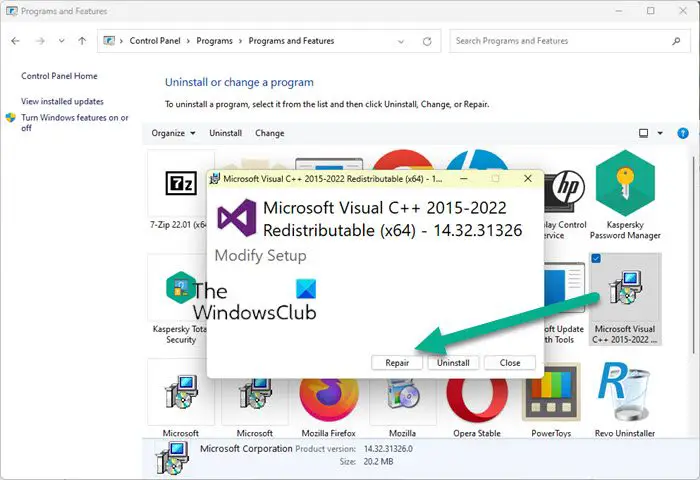Select the Opera Stable program icon
700x480 pixels.
coord(477,401)
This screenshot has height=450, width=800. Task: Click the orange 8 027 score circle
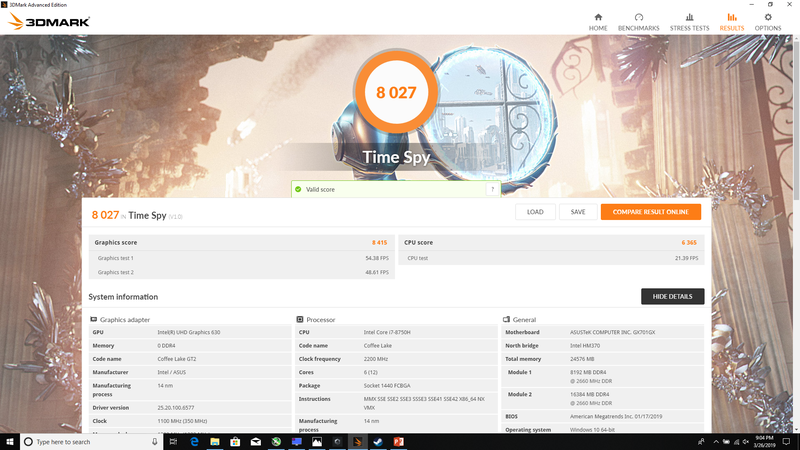396,92
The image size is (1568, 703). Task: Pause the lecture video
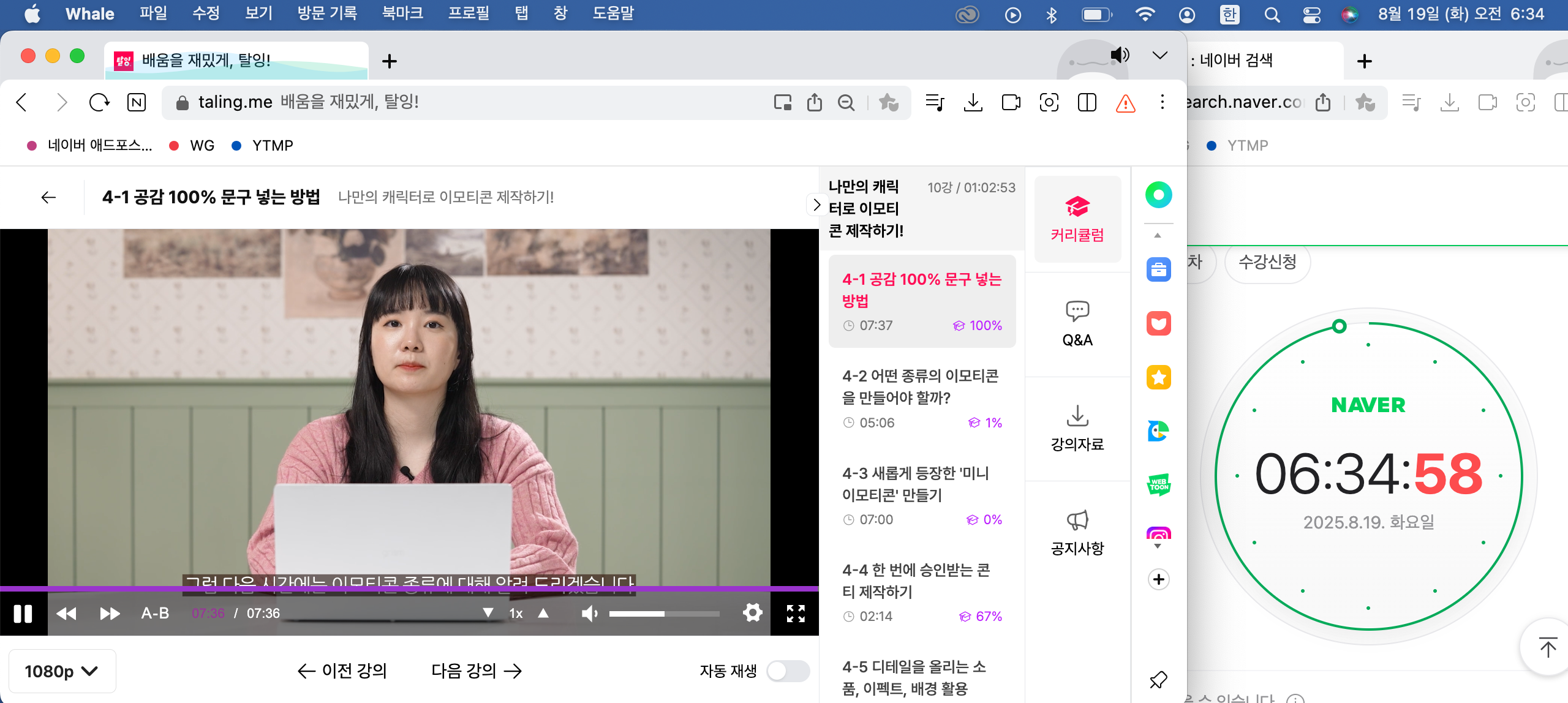coord(23,613)
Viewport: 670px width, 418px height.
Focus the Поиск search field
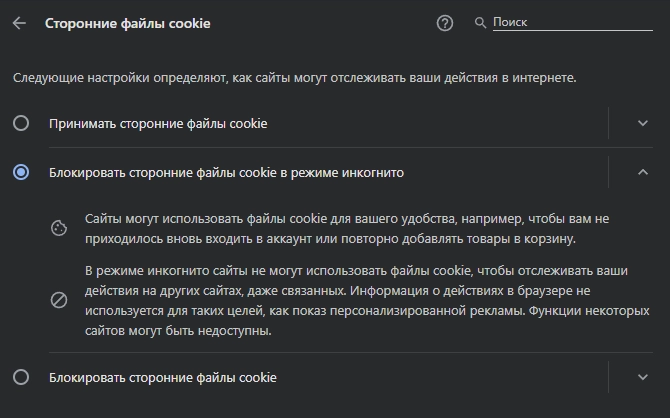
####################
▶ _Given instruction_:
Count the lines above that contain the string "Task", and reply with the number alone.

▶ _Written response_:
2